AIM OF THE EXERCISE => From the entries below, copy every line that has the word "agent".
----
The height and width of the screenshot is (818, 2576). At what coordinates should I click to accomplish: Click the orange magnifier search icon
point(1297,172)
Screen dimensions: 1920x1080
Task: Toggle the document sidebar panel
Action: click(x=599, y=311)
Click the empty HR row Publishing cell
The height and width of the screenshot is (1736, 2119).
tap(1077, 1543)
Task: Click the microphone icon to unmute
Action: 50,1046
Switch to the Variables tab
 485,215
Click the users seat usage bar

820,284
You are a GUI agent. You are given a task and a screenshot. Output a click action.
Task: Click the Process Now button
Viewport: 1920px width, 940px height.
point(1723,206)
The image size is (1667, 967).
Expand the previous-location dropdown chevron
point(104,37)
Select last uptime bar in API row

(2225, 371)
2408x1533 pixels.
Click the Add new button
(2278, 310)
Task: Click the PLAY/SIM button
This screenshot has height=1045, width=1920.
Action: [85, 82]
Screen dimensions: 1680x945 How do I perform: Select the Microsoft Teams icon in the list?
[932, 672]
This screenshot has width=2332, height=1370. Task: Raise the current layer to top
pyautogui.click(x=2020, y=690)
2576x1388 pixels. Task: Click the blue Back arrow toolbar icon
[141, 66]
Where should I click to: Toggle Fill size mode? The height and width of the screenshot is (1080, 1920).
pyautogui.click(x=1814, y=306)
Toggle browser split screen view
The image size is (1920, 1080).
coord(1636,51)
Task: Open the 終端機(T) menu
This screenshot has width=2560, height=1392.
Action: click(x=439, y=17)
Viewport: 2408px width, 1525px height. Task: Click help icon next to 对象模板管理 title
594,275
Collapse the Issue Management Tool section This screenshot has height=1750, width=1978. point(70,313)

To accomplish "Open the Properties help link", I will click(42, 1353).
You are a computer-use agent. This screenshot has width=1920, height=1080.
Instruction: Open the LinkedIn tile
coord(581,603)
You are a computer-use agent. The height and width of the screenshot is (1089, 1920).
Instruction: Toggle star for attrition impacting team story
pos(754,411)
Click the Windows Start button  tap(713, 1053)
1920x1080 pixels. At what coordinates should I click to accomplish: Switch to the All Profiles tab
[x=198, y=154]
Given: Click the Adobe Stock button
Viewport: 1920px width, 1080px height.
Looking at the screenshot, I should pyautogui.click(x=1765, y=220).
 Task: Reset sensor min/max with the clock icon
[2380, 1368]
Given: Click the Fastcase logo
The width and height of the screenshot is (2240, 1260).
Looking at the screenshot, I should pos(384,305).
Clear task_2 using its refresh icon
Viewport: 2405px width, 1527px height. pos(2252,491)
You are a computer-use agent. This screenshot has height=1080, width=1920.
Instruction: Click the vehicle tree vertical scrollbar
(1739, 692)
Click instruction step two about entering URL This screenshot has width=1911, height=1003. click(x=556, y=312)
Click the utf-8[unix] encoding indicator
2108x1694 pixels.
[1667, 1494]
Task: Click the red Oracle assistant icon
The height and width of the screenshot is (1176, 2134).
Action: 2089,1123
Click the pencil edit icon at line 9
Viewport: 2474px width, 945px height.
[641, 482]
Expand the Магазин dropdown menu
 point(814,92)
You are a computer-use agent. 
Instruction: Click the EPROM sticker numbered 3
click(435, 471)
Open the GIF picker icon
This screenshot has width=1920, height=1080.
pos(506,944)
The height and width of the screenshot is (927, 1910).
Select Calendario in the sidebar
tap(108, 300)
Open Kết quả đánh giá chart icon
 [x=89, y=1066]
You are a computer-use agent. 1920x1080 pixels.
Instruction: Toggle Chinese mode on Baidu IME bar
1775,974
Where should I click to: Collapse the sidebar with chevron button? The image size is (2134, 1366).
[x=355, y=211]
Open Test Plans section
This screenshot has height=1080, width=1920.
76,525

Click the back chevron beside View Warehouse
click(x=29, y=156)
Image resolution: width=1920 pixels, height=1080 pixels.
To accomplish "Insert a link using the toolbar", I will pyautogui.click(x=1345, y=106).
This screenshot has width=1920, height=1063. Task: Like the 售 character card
----
PROBLEM SOLUTION =>
You are a GUI agent. You are given a task and a screenshot. Output a click action.
You are a computer-use agent. This screenshot has width=1920, height=1080.
You are a computer-use agent. The height and width of the screenshot is (1089, 1920).
You are a computer-use agent. This screenshot has height=1080, width=1920.
You are a computer-use agent. 
You are a computer-use agent. 1920x1080 pixels.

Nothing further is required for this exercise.